┌─ Text zur Durchsicht

Es klingt wie architektonische Alchemie: Ein Kartoffelsilo verwandelt sich in eine Kletterhalle, ein Hochbunker wird zur Galerie, und ein verlassenes Heizkraftwerk erwacht als Kunsttempel zu neuem Leben. München schreibt derzeit ein faszinierendes Kapitel moderner Stadtentwicklung, bei dem die Abrissbirne zusehends in den Ruhestand geschickt wird.
Die Revolution der Ressourcen
„Die Bauwirtschaft verschlingt so viele Ressourcen wie kein anderer Industriezweig“, konstatiert Stadtbaurätin Elisabeth Merk mit der Präzision einer Chirurgin, die eine Diagnose stellt. Doch statt der radikalen Amputation setzt die Stadt nun auf gezielte Heilung. Das ehemalige Siemens-Hochhaus in Obersendling ist dafür ein Paradebeispiel: Nach 15 Jahren Dornröschenschlaf wird der 22-stöckige Koloss aus den 1960er Jahren zum Büroturm „The Source“ umgebaut. Die Zahlen sprechen für sich: Allein durch den Erhalt des bestehenden Betons werden über 5.000 Tonnen CO₂-Emissionen eingespart – genug, um damit 500 Münchnerinnen und Münchner ein Jahr lang klimaneutral leben zu lassen.
Von der Kuvertfabrik zum Kreativquartier
Im Münchner Stadtteil Pasing zeigt sich exemplarisch, wie historische Bausubstanz und moderne Nutzungskonzepte harmonieren können. Die ehemalige Kuvertfabrik aus dem Jahr 1909 hat sich vom Ladenhüter zum Leuchtturmprojekt gemausert. „Man wird dieses Gebäude lieben“, prophezeit Merk mit dem Enthusiasmus einer Kennerin. Der denkmalgerecht sanierte Komplex beherbergt heute moderne Büroflächen und verleiht dem umliegenden Wohnquartier jene charakteristische Note, die neue Stadtteile oft schmerzlich vermissen lassen.

└─

◆ Aufgabenstellung
Aktualisiere im Text über Münchens Umbauprojekte den Abschnitt von „Die Revolution der“ bis „leben zu lassen.“ und ersetze darin „Dornröschenschlaf“ durch „Leerstand“.

┌─ Datenzeilen

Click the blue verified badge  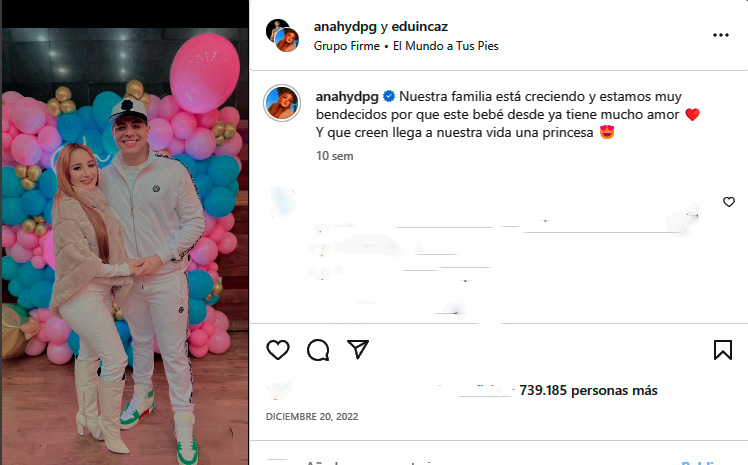[389, 96]
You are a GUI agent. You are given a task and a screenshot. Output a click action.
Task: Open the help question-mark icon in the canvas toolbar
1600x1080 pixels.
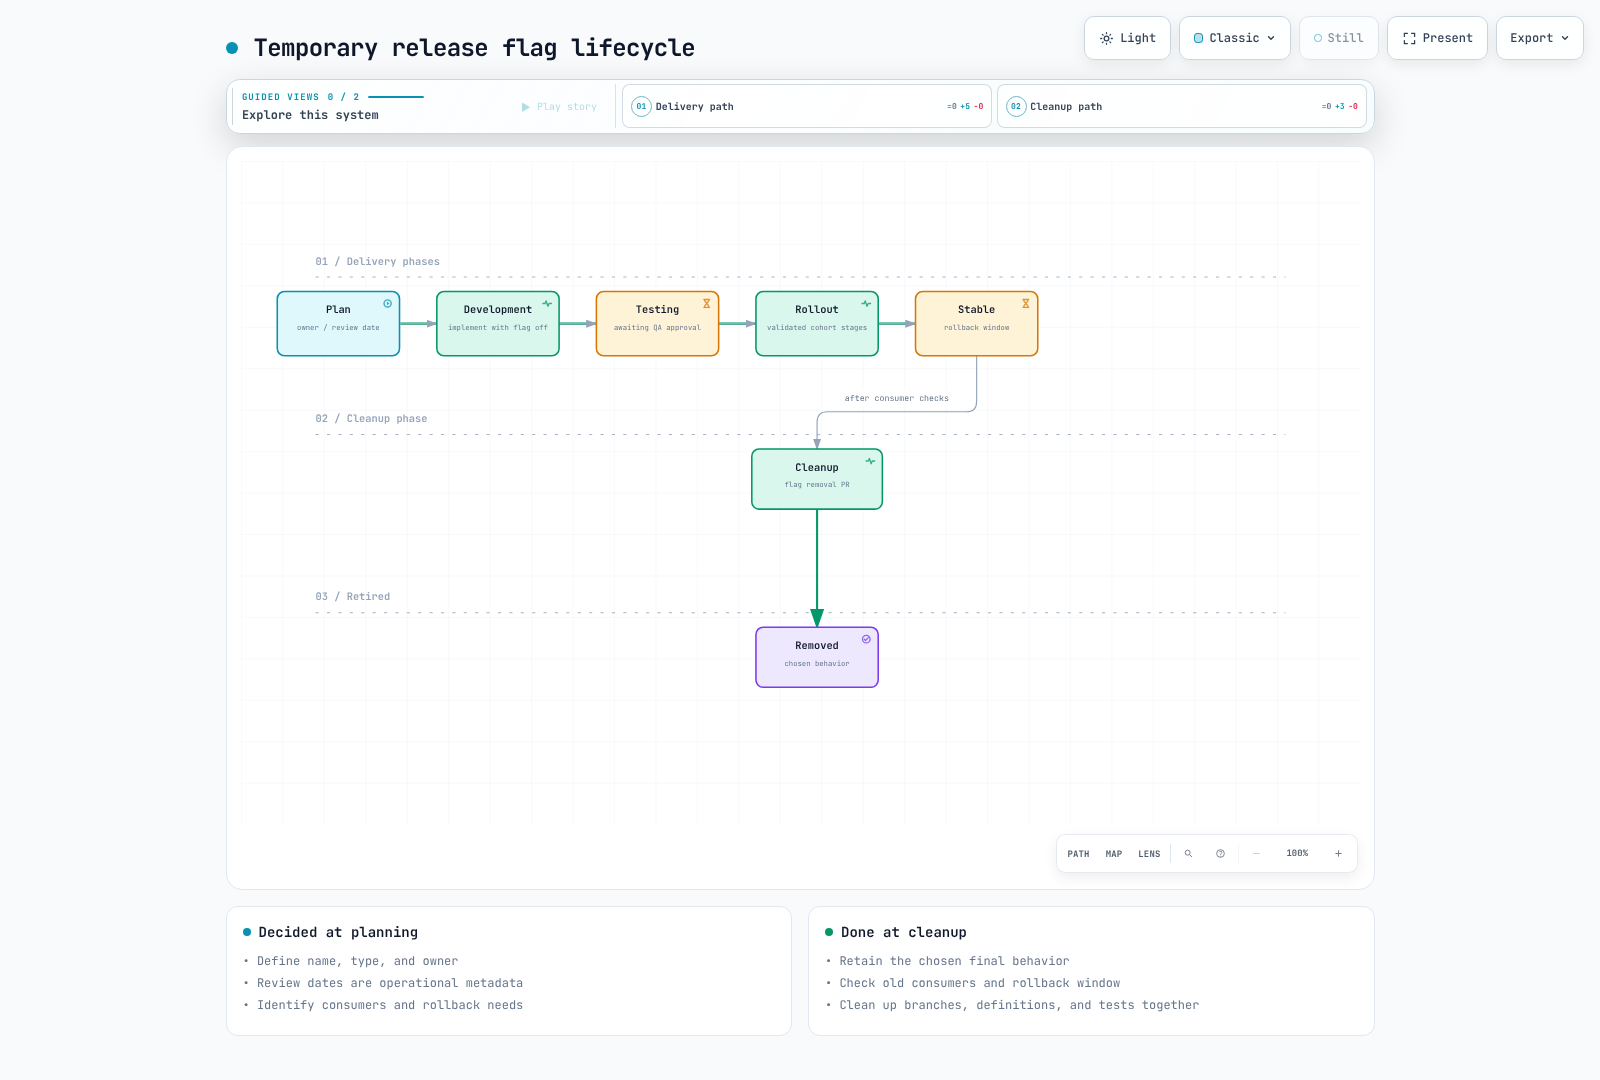pyautogui.click(x=1220, y=854)

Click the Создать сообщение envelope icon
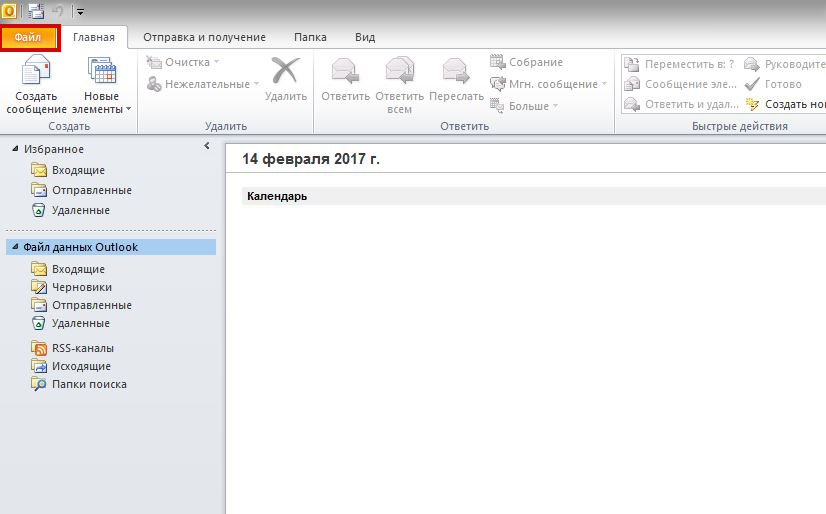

└─

◆ Lösung
Die Revolution der Ressourcen
„Die Bauwirtschaft verschlingt so viele Ressourcen wie kein anderer Industriezweig“, konstatiert Stadtbaurätin Elisabeth Merk mit der Präzision einer Chirurgin, die eine Diagnose stellt. Doch statt der radikalen Amputation setzt die Stadt nun auf gezielte Heilung. Das ehemalige Siemens-Hochhaus in Obersendling ist dafür ein Paradebeispiel: Nach 15 Jahren Leerstand wird der 22-stöckige Koloss aus den 1960er Jahren zum Büroturm „The Source“ umgebaut. Die Zahlen sprechen für sich: Allein durch den Erhalt des bestehenden Betons werden über 5.000 Tonnen CO₂-Emissionen eingespart – genug, um damit 500 Münchnerinnen und Münchner ein Jahr lang klimaneutral leben zu lassen.